Splicing Variant Recruitment and Curation

The following strategies were used when recruiting variants from the databases into our positive group: (i) based on the National Center for Biotechnology Information Reference Sequence (RefSeq) database release 59 (23 (link)), we only included variants within the splicing consensus regions (−3 to +8 at the 5′ splice site and −12 to +2 at the 3′ splice site) at the exon/intron boundaries of protein-coding genes; (ii) within the consensus regions, all variants at GT-AG sites were excluded, because these sites are so invariant that almost all mutations that occur at these sites affect splicing and most tools can predict their impact with very high accuracy (22 (link),24 ); (iii) only single nucleotide substitutions (i.e.

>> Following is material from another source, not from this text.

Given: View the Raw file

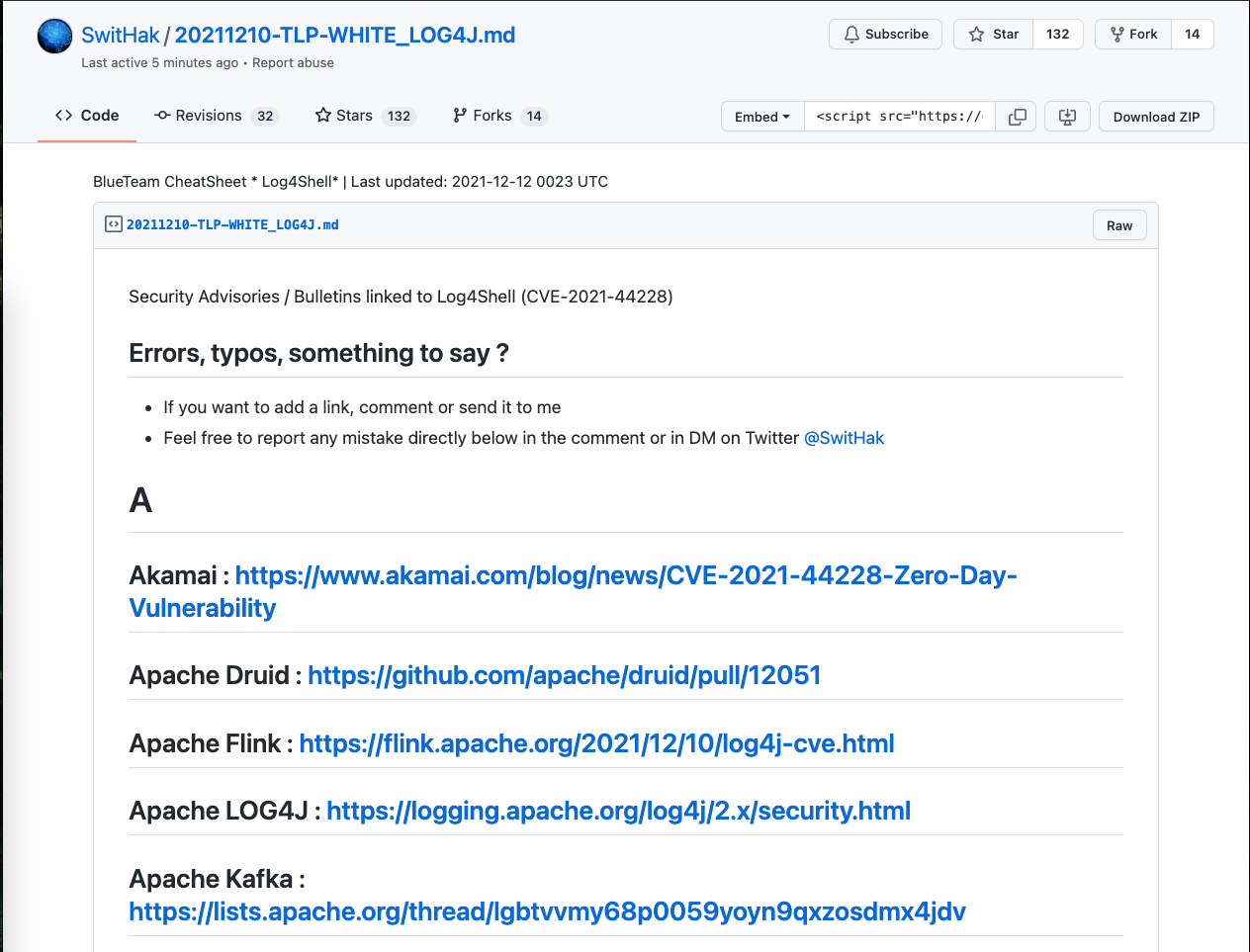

SNVs) were retained; (iv) variants were excluded if information provided by the database did not contain biological evidence (e.g. merely computational predictions or statistical associations); and (v) to avoid duplication, variants present in more than one database were only counted once. The first three criteria were also applied to the recruitment of negative variants from the 1000 Genomes Project phase 1 data. Furthermore, additional filtering strategies were implemented: we chose variants within genes that have only one annotated transcript in RefSeq database release 59 (this only applies to recruitment of negative variants) (23 (link)), and we only chose variants with minor allele frequency >0.05 in combined populations of European ancestry. The rationale is that as individuals of European ancestry are the most commonly studied subjects; if a common variant alters splicing, it is highly likely the alternatively spliced transcript has been reported in this population. In contrast, a common variant in a gene without alternative transcripts reported is unlikely to alter splicing of that gene. For the additional test set, we chose the variants reported in the work of Houdayer et al. that are (i) within splicing consensus regions defined above; (ii) single nucleotide substitutions; and (iii) not in our dataset (22 (link)). All variants were annotated using ANNOVAR, a software package that performs functional annotation of genetic variants from high-throughput sequencing data (25 (link)) and based on human reference sequence assembly GRCh37/hg19.